How The Linux Foundation and Fedora are Addressing Workstation Security (Linux.com)

Spender repeatedly spouts the false dichotomy that its either GRSecurity or SELinux. Lets clear something up right now. SELinux is an access control model. GRSecurity is a set of security enhancements to a bunch of places in the kernel including kernel memory protections using PaX. GRSecurity also includes their own access control model in the form of RBAC (Rule Based Access Control) where they have their own learning mode. The parts that you should compare SELinux and GRSecurity to are SELinux and GRSecurity RBAC. We in the SELinux community do not claim to do any sort of kernel level exploit mitigation and we never have. The best we could ever do is make policies that restrict avenues of attack for kernel exploits but we do not do anything to mitigate damage at a kernel level. As spender has pointed out the default policies for Fedora are very permissive because they have traded off some usability for strict security. We have people who use much stricter policies which restrict far more but those are in applications where the need for security far exceeds the need for usability. Those deployments are where the machine in question is acting mostly as an appliance which will never be interacted with directly.

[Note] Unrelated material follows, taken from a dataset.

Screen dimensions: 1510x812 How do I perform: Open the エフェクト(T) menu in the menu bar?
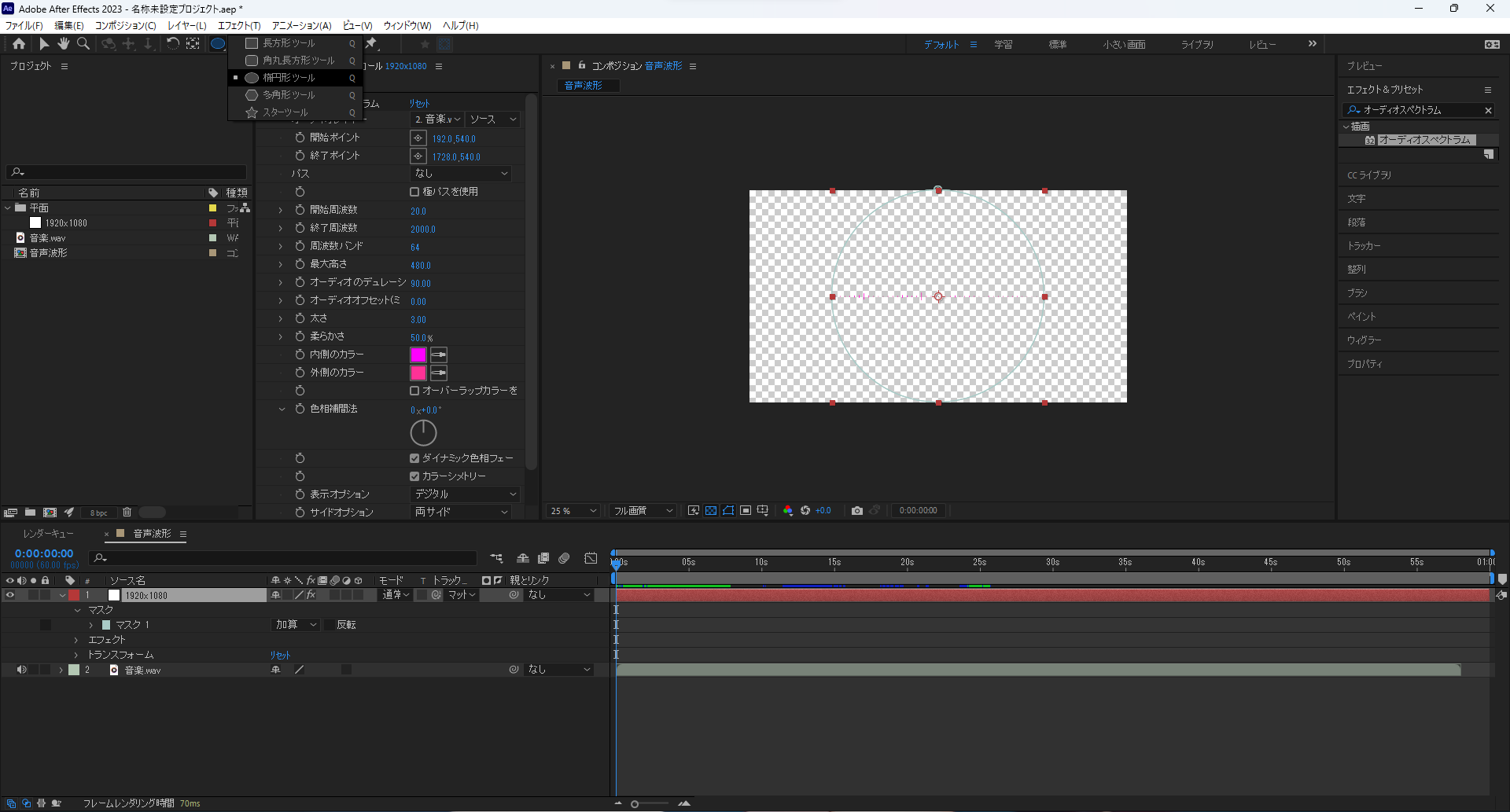[239, 26]
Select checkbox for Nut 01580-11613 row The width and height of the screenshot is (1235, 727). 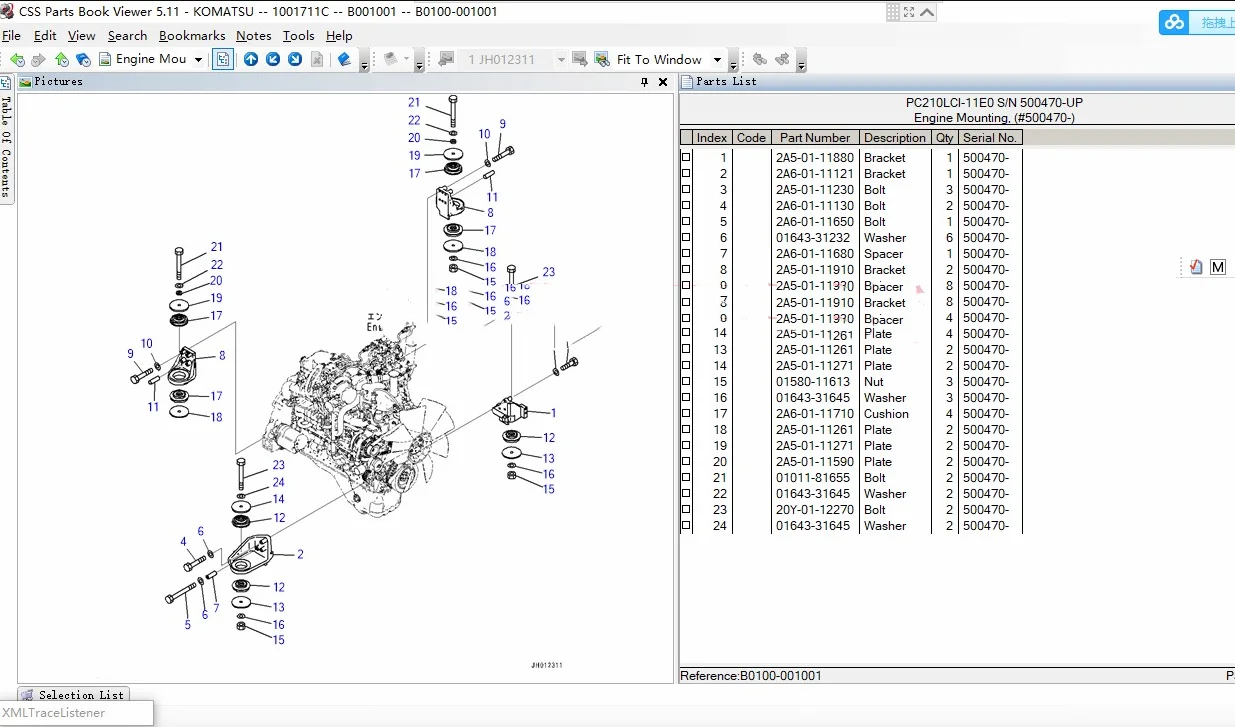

All that being said Spender and PaXTeam do tons of great work. I would love to see a lot of their code merged into mainline but the likelyhood of that happening isn't very good. If you use a Hardened Gentoo kernel you'll actually get a kernel with PaX protections with some GRSecurity features and SELinux enabled which I think is an awesome thing. As Spender showcased above he does not play politics or suffer fools. What he doesn't seem to care about is that most of the kernel inclusion process is politics. We've seen it before with competing implementations of features where the person in the "in crowd" got their implementation chosen over someone who had been working on the problem for a very long time with a large user base. That coupled with a hostile attitude from upstream about security (Linus has repeatedly called security people crazy, Spender and SELinux people included) makes it hard to dedicate time to working on getting things upstreamed.